As empresas brasileiras estão prestes a ter um ônus adicional. Caso um funcionário alegue ter desenvolvido uma doença no exercício de suas funções e a empresa não concorde, o próprio empregador terá de arcar com perícia ou recolhimento de provas indicando que o trabalho não é a causa do acidente ou da doença. Ou seja, um trabalhador que apresentar doenças que possam ser relacionadas ao seu trabalho terá o nexo ocupacional automaticamente estabelecido.
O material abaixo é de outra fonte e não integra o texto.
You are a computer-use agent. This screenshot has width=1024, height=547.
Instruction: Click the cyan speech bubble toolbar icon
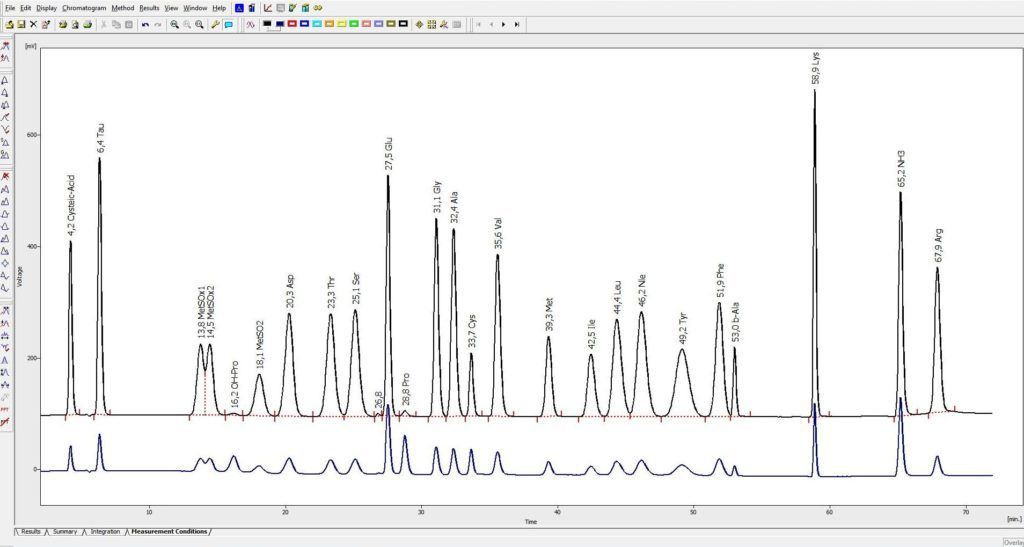pos(228,24)
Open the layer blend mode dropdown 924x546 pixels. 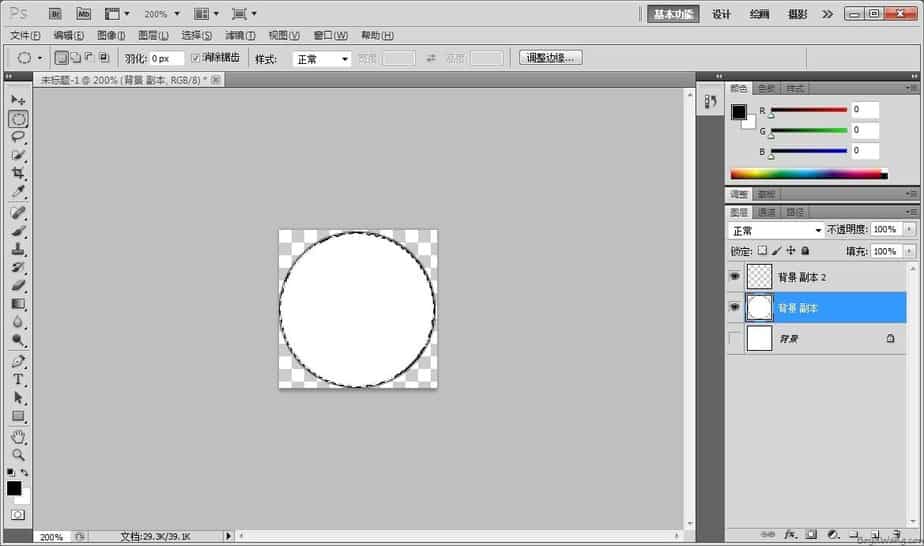click(776, 230)
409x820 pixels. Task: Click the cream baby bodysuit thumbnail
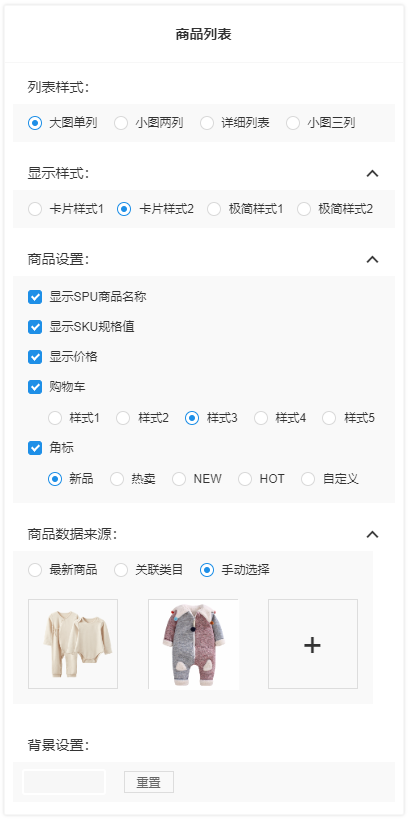(73, 644)
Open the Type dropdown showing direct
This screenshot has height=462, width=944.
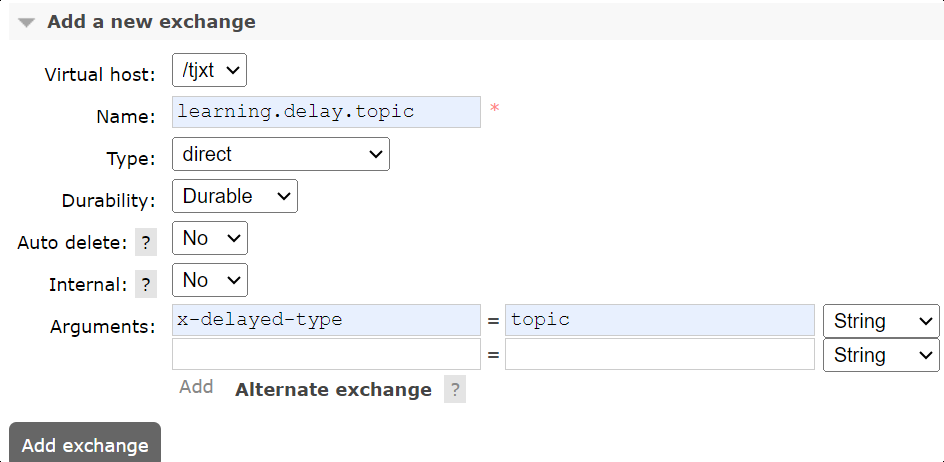tap(280, 154)
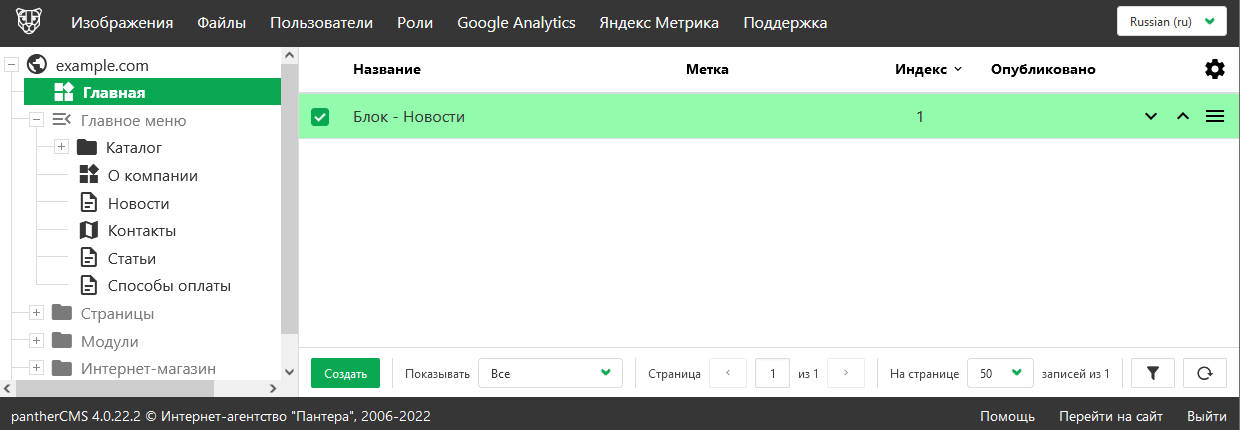The height and width of the screenshot is (430, 1240).
Task: Click the refresh table icon
Action: tap(1204, 373)
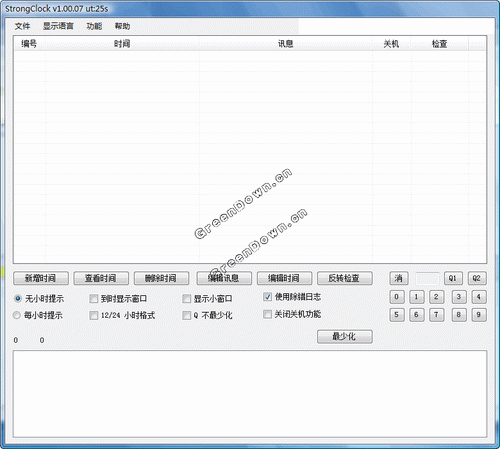Click the Q2 quick button
The width and height of the screenshot is (500, 449).
tap(477, 278)
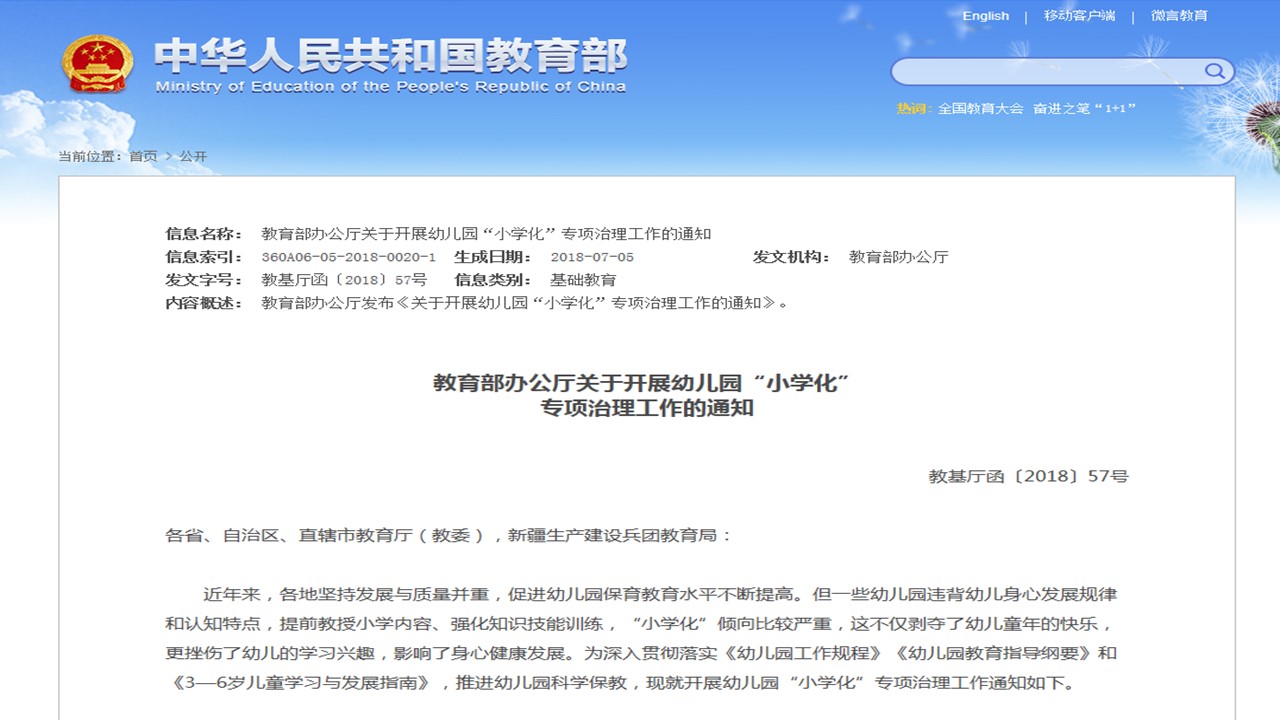This screenshot has height=720, width=1280.
Task: Click the 信息索引 value 360A06-05-2018-0020-1
Action: click(348, 257)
A Medida Provisória nº 316, publicada este mês, estabelece que essa constatação será pressuposta.
Na prática, não é mais necessário a perícia do Instituto Nacional da Seguridade Social (
INSS) para que se tenha uma prova de que a enfermidade foi originada pela atividade do funcionário ou por um acidente de trabalho.
O especialista em direito previdenciário, Wladimir Novaes Martinez, afirma que esta medida irá trazer muitos problemas para as empresas, assim como aumentar o número de casos de afastamento por acidente de trabalho. "O governo inverteu o ônus da prova. Se a empresa silenciar, arcará com o custo de pagar os benefícios ao funcionário, assim como oferecer estabilidade por um ano. Além disso, se o trabalhador for ao INSS sem a Comunicação de Acidente de Trabalho (CAT), emitida pela empregador, pois a empresa não concorda com o motivo, ainda pode haver a ocorrência de multa", explica.
O assessor da presidência do Sindicato das Empresas de Serviços Contábeis, Assessoramento, Perícias, Informações e Pesquisas do Estado de São Paulo (Sescon), José Constantino, diz que além do aumento de custos, outra grande preocupação é a criação de estabilidade por "mera" pressuposição. "Essa medida deixa o empregador em uma situação preocupante, tanto pelo aumento dos custos, quanto por motivos jurídicos", avalia.
Martinez explica também que o benefício pago ao trabalhador, nestes casos, será o acidentário, quando o funcionário pode abrir ação civil contra a empresa. "Quando o benefício é acidentário, as decisões judiciais passam a ser na Justiça comum e a empresa ainda terá o custo de defesa", explica Martinez. Ainda segundo ele, a pressuposição não poderia ser aplicada devido a existência de diversas causas não relacionadas ao trabalho. "O trabalhador pode ter, por exemplo, ter uma predisposição genética em desenvolver determinada doença, independente do trabalho".
O advogado especialista em Direito do Trabalho do escritório Albino Advogados, Eduardo Muzzi, concorda com o aumento de custo que as empresas terão com a prova pericial e afirma também que a medida altera alguns conceitos, pois até hoje "nenhum problema físico pode ser constatado de forma presumida".
A oficialização da MP ainda depende de um decreto regulamentador do poder executivo. No entanto, já a quem aposte que isso não ocorrerá. "Não acredito que o Decreto que regulamentará esta matéria seja aprovado. Entendo que qualquer dúvida acerca da existência de nexo de causalidade será anulada na Justiça do Trabalho. A presente medida afronta os príncipios da razoabilidade, uma vez que é notório que muitos afastamentos não têm causa com acidente de trabalho. Esta medida não parece ser juridicamente compatível com o ordenamento jurídico que rege este assunto", explica a advogada do Escritório Leite, Tosto e Barros Advogados, Rúbia Cristina Vieira Cassiano.
Conseqüências
Uma das principais conseqüências apontadas pelos especialistas diante desta MP é o aumento do número de casos de acidente e doenças do trabalho. "Com certeza o número de casos irá aumentar muito", diz Muzzi. Durante o ano de 2004 foram registrados 459 mil acidentes do trabalho. Comparado com o ano anterior, o número de acidentes aumentou 15%. As doenças do trabalho representam 6% do total.
Diante dessa possibilidade Martinez avalia que haverá uma movimentação de associações e sindicatos representativos de empresas contra essa medida, assim como, "ampliar as exigências para admitir um funcionário, como por exemplo, a elaboração de um exame admissional mais rigoroso, que passe a avaliar o histórico familiar do trabalhador, a fim de evitar qualquer tipo de problema futuro".